Well, yes, the program might perfectly well do
the command though not because of the IF command,
which simply returns True when the antecedent is
False. I think that you are confusing two
things: what happens and what truth values are
moved around. With IFF, b might be set to (or
remain at) 0 even though the condition that for
that setting is false but that change would be
the result of some other factor, not that
command. To be sure, if the identification were
made _in the processing of that command_ the
process ought to return False and drop into error
chasing — a very different result from what
happens with IF.

> > And, of
> > course, is to make the change required in the
> > second sentence unconditionally (since it
> > presumably will be done if the antecedent is
> > True).
>
> You seem to be confusing what the computer
> does,
> which satisfies both {ganai ... gi ...} and
> {go ... gi ...}, with what it is commanded to
> do.
> If the computer were to randomly decide whether
>
> to carry out the consequent when the antecedent
>
> is false it would still satisfy {ganai...
> gi...},
> but not {go...gi...}.

As noted, you are leaving out the control issues
-- the value returned — which would be False
with IFF (and error-chasing) but true in the IF
case. I suppose we could insert a randomizer for
the False antecedent case, but that would not be
IF but rather IF...THEN...ELSE.... The point is
that the work if IF is done correctly as soon as
either the antecdent is found to be False or the
state demanded in the consequent is True (and the
check is made in that order in most familiar
systems). IFF would take a more complex route
with different results — not the one asked for.

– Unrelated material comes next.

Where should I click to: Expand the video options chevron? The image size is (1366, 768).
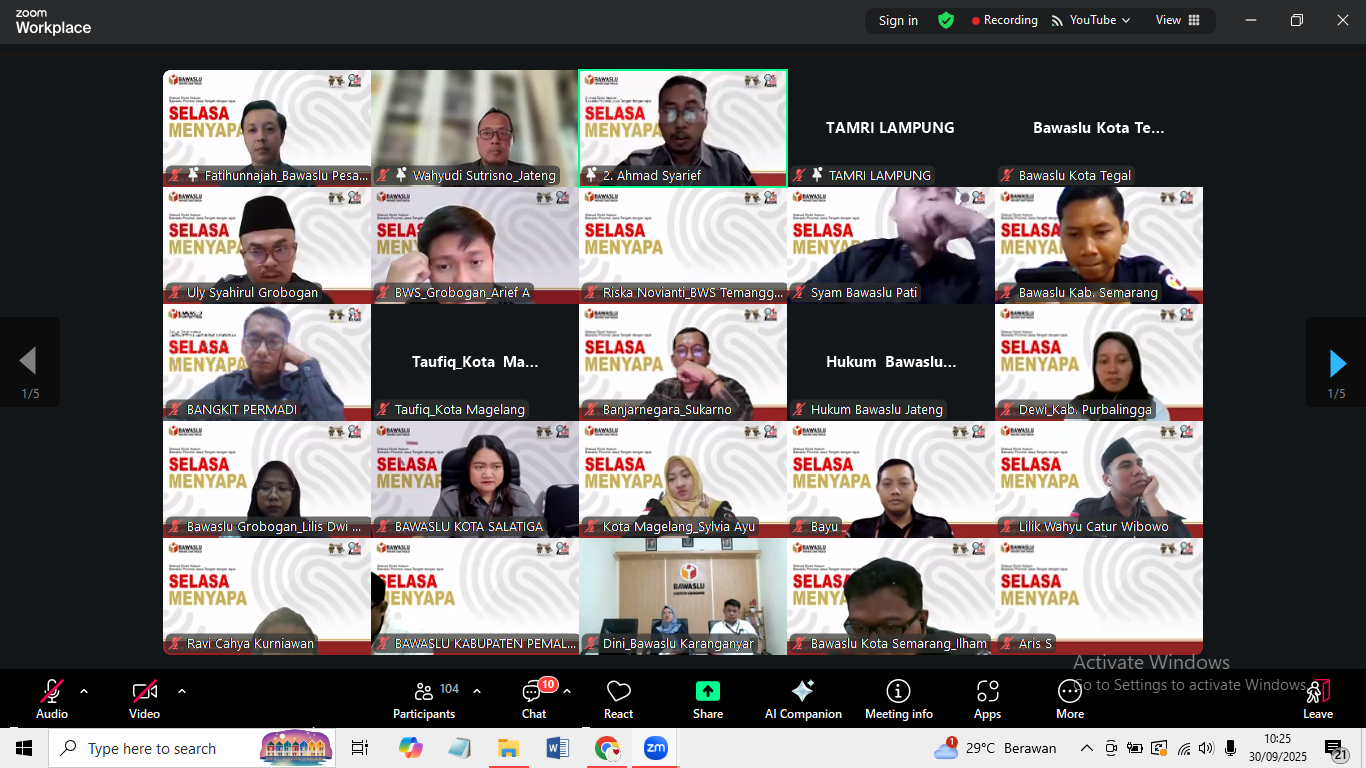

> > The point is that the computer evaluates
> > an IF line as True when the antecedent is
> False,
> > regardless of what happens with the
> consequent.
>
> But what happens with the consequent is
> relevant.
> When the antecedent is false, the computer must
> not
> carry out the command in the consequent.
>
> > The exact mechanism for doing this varies
> from
> > language to language, I seem to recall (I am
> not
> > generally too interested in how those
> evaluations
> > are done, so I may have the details wrong)
> > sometimes by comparison (antecedent less than
> or
> > equal to consequent), sometimes by
> artithmetical
> > moves (which my ultimately be the same
> thing).
> > In any case, the function is just material
> > implication, {inaja}.
>
> It looks like {ijo} to me.
>
> > Or was a few years ago,
> > when IF still was a respectable bit of
> > programming. (ijo) plays less of a role in
> > imperatives, of course, since it will only
> work
> > when there are exactly two possible values:
> one
> > for antecedent True and the other for
> antecedent
> > False.
>
> There are always exactly two possible values
> for the consequent too: one is to carry out the
> command
> and the other is to not carry it out.
Well, maybe — often there are a range of
possible ways not to carry out the command: if
the command is to make b=0 then the alternatives
are to make b=1, or 2 or .... or to leave it with
whatever value it has. Which of these is what is
triggered by False antecedent? Any one of them
would do until we have some convention (which
returns True to control). To be sure — as I
suppose you will say — with IF any one of these
alternatives could be true with a False
antecedent. The difference is that, with IFF, we
have to check which one holds (or which is done);
with IF the command does nothing beyond
identifying the antecedent as False. There is
not further step _in that process_. With IFF
there is, the consequent has always to be dealt
with somehow. (Note, of course, that nothing
happens in a program — we hope — unless it is
commanded to happen, IF with false antecedent
commands nothing to happen, IFF with false
antecedent does command something to happen.)